• [AVAILABLE DATA]:
════════════════════

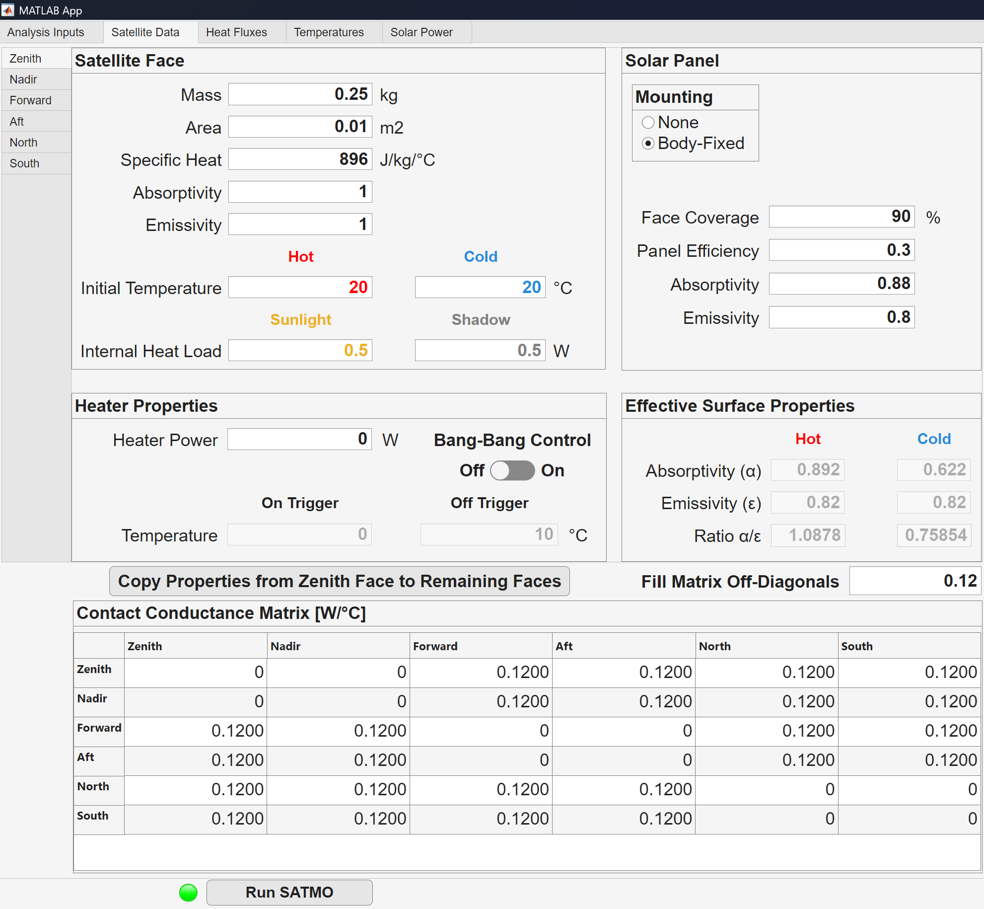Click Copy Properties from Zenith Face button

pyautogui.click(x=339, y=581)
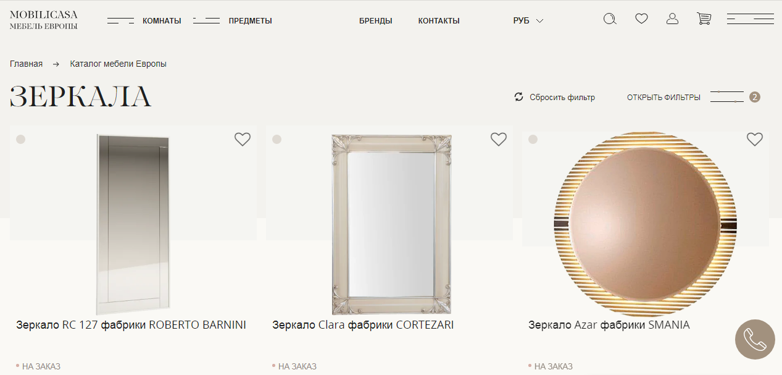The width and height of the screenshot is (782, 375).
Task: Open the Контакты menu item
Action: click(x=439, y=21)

════════════════════

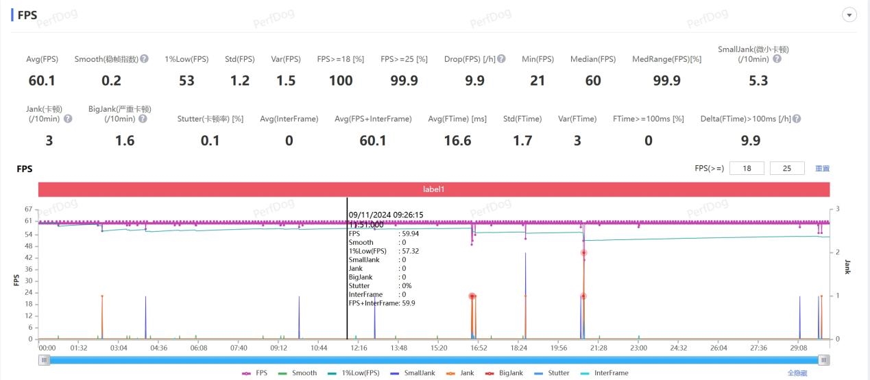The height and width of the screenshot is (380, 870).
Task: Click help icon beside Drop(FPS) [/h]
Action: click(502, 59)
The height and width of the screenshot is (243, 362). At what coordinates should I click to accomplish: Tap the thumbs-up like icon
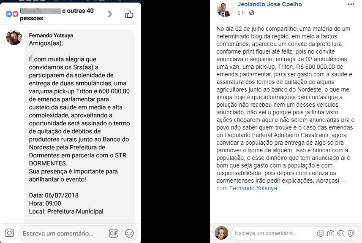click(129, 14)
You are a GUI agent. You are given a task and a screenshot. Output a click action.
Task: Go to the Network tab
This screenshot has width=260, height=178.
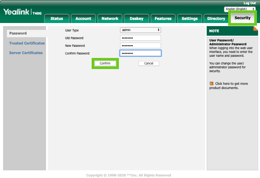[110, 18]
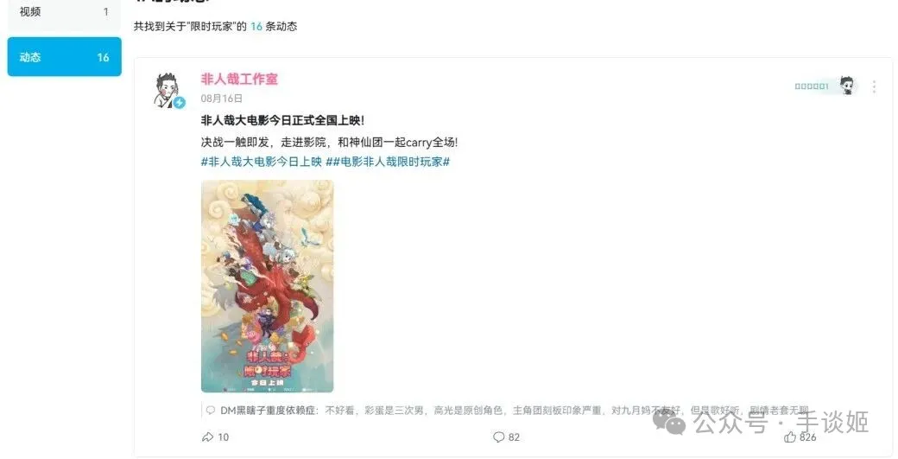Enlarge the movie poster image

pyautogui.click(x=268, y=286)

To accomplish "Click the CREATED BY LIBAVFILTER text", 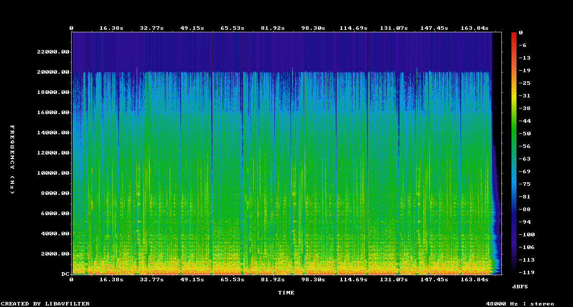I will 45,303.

════════════════════

• [TASK GOAL]: Can you retype the rows from the line containing "Click Copy Properties from Zenith Face button" through the line containing "Action: click(x=439, y=21)", leaving out the pictures?

• [EXERCISE OUTPUT]:
Click Copy Properties from Zenith Face button

pyautogui.click(x=339, y=581)
The width and height of the screenshot is (782, 375).
Task: Open the Контакты menu item
Action: click(x=439, y=21)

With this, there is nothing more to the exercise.